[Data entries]
——————
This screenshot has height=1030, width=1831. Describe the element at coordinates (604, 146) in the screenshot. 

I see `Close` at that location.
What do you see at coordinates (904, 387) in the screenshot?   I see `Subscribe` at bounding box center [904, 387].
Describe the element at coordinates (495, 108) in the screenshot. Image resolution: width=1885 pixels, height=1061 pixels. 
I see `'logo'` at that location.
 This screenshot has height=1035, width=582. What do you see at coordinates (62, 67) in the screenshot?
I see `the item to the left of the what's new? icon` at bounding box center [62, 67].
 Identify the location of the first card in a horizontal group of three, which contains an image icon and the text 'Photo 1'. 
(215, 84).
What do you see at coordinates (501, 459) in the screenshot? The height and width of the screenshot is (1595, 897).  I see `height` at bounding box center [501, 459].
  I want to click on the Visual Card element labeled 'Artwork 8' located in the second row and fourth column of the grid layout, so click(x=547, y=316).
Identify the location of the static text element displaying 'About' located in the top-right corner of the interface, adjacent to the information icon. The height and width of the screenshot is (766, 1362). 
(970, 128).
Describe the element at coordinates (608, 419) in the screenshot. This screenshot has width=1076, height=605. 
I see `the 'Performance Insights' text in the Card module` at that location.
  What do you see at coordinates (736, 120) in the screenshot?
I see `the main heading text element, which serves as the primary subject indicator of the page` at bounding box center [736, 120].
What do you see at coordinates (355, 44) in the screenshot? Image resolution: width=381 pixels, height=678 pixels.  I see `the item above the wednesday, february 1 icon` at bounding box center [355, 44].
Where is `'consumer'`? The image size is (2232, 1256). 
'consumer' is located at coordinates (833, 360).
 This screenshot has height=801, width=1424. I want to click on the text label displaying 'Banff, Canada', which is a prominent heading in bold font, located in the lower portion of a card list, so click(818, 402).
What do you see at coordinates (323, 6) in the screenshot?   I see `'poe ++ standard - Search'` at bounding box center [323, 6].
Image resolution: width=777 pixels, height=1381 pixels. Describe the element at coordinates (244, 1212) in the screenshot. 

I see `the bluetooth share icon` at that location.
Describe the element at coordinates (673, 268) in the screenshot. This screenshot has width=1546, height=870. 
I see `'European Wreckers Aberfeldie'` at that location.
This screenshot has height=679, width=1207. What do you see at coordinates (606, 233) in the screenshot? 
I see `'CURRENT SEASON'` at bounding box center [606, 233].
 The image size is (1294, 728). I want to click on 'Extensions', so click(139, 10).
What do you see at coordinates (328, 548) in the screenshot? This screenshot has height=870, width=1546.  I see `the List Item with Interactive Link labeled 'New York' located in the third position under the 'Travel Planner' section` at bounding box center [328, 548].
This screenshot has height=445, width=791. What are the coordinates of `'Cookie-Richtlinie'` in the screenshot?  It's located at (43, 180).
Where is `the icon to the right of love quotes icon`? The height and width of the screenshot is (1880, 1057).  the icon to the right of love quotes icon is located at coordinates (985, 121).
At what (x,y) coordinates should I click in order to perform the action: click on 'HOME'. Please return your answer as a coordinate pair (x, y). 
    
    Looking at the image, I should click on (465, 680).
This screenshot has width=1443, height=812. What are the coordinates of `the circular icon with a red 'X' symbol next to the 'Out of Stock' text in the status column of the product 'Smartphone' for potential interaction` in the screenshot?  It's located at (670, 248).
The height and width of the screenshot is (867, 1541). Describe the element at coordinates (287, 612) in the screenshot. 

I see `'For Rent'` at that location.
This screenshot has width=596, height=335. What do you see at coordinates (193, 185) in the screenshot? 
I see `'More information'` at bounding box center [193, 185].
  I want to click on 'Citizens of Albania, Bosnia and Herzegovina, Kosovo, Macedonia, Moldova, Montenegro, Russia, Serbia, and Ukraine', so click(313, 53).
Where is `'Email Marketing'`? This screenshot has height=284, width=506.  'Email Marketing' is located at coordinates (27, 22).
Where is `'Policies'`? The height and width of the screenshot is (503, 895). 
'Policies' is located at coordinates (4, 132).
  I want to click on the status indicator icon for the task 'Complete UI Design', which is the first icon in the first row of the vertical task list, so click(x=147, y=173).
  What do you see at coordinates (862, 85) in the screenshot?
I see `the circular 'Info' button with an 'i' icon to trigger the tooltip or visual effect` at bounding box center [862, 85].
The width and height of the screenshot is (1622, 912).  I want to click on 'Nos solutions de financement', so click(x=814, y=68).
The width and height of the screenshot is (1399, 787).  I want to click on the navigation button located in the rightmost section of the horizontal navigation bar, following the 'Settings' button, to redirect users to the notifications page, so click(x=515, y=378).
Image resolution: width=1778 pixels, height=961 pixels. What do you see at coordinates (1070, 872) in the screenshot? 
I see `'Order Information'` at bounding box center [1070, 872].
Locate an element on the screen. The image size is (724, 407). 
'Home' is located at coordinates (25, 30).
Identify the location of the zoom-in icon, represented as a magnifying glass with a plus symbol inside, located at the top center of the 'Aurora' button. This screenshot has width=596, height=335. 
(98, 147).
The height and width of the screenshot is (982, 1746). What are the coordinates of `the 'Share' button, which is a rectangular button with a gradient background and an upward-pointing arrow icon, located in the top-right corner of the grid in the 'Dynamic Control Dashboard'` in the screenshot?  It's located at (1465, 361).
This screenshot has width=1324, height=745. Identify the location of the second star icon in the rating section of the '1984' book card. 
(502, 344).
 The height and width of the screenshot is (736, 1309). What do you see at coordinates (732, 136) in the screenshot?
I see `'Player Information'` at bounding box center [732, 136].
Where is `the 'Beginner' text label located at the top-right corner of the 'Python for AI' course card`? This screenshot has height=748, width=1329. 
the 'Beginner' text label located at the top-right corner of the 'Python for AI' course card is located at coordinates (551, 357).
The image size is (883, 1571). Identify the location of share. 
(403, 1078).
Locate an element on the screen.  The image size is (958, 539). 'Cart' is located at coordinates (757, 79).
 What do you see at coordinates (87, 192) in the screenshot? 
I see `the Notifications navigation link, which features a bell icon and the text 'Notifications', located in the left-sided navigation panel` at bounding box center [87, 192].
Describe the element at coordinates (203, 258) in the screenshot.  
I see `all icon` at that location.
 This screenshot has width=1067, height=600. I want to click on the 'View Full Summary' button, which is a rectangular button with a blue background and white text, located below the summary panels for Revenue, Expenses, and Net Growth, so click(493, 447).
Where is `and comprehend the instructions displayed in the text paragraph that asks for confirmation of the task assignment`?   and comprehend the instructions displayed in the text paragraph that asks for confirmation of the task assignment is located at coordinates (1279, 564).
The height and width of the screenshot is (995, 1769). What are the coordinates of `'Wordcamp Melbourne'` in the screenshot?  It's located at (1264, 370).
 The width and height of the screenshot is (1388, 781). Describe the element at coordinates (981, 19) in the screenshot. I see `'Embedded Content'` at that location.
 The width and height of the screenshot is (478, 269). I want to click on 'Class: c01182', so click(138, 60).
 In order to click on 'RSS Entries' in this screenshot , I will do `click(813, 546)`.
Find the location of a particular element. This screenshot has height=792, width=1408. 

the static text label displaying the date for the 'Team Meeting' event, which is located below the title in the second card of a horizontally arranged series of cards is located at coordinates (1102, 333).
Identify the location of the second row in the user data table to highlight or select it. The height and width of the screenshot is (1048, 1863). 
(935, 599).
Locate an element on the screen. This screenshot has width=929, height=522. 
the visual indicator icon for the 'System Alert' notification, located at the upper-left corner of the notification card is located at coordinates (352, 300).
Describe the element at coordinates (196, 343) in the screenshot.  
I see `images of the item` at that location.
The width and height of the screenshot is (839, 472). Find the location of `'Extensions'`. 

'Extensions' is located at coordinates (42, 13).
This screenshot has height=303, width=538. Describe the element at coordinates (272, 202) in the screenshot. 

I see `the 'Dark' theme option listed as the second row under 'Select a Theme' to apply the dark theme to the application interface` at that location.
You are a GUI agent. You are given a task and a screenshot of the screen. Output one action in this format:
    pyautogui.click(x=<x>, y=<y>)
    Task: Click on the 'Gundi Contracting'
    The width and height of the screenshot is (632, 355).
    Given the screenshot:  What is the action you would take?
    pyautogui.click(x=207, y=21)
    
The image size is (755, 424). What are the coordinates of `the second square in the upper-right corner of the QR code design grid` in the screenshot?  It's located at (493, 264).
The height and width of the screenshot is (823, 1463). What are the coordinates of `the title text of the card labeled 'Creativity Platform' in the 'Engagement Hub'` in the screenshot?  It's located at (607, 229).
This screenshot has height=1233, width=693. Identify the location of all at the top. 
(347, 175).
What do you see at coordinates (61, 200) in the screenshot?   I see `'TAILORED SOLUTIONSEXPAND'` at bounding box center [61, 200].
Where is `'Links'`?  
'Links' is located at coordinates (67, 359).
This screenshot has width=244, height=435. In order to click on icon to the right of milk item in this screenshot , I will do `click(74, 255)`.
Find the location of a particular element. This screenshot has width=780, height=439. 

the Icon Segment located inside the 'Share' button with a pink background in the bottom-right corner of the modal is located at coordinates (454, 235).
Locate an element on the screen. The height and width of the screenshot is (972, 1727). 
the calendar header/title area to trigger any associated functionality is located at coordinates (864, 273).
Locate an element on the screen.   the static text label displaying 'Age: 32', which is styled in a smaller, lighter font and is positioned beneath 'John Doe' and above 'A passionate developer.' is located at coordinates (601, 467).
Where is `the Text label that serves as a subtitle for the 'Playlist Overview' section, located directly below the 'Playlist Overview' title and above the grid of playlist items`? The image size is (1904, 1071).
——————
Reproduce the records word for word, from their first line through the line that contains "What do you see at coordinates (501, 459)", including both of those lines.

This screenshot has height=1030, width=1831. Describe the element at coordinates (604, 146) in the screenshot. 

I see `Close` at that location.
What do you see at coordinates (904, 387) in the screenshot?   I see `Subscribe` at bounding box center [904, 387].
Describe the element at coordinates (495, 108) in the screenshot. Image resolution: width=1885 pixels, height=1061 pixels. 
I see `'logo'` at that location.
 This screenshot has height=1035, width=582. What do you see at coordinates (62, 67) in the screenshot?
I see `the item to the left of the what's new? icon` at bounding box center [62, 67].
 Identify the location of the first card in a horizontal group of three, which contains an image icon and the text 'Photo 1'. 
(215, 84).
What do you see at coordinates (501, 459) in the screenshot? The height and width of the screenshot is (1595, 897).  I see `height` at bounding box center [501, 459].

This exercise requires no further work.